What to do: Go through the entries below and copy every line that holds the word "Collapse".

Saved data entries:
+ + +
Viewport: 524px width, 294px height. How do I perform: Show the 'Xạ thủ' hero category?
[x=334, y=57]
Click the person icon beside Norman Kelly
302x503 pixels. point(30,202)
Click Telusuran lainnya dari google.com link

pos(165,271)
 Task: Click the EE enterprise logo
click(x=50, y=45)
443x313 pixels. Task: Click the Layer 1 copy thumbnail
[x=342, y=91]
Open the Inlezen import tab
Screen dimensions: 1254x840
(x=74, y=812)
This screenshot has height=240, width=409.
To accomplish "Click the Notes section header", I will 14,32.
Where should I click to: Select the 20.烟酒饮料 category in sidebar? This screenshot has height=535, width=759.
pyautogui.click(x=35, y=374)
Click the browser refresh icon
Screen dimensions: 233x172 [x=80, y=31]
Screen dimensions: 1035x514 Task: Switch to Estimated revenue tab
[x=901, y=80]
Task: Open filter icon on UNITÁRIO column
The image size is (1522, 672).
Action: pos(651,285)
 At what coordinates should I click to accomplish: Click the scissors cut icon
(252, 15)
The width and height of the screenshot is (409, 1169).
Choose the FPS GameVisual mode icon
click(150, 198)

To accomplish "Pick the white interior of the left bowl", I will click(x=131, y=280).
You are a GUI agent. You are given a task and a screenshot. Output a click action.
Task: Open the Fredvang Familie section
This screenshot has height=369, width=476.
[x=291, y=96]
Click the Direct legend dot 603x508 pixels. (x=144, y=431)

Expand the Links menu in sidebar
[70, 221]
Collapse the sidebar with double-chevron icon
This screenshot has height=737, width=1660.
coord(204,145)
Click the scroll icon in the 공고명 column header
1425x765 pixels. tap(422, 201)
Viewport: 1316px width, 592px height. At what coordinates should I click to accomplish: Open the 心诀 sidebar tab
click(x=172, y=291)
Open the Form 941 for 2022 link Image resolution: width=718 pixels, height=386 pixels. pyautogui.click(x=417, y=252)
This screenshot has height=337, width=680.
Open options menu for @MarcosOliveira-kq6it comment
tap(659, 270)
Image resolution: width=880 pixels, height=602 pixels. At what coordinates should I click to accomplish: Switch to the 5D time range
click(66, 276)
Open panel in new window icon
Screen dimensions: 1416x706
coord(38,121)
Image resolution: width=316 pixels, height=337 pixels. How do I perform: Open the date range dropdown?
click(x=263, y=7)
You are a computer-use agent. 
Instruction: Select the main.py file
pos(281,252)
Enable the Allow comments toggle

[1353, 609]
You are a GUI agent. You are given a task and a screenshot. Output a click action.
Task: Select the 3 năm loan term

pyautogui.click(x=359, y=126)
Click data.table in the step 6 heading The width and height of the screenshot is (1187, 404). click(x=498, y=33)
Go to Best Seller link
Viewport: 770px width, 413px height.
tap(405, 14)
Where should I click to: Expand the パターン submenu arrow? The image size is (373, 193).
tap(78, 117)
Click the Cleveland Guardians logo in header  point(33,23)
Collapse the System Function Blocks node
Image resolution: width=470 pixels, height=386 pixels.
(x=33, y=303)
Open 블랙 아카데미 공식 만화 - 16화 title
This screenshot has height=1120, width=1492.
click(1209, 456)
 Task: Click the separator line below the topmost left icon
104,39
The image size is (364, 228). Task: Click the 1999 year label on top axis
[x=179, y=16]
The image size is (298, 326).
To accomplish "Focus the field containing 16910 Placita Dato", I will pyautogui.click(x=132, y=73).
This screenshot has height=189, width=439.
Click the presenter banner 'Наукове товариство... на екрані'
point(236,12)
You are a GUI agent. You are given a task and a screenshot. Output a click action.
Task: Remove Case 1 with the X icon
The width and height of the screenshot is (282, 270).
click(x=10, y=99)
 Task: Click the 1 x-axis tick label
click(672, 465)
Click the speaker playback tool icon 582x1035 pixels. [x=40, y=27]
+ + +
Response below:
Collapse the sidebar with double-chevron icon
Collapse the System Function Blocks node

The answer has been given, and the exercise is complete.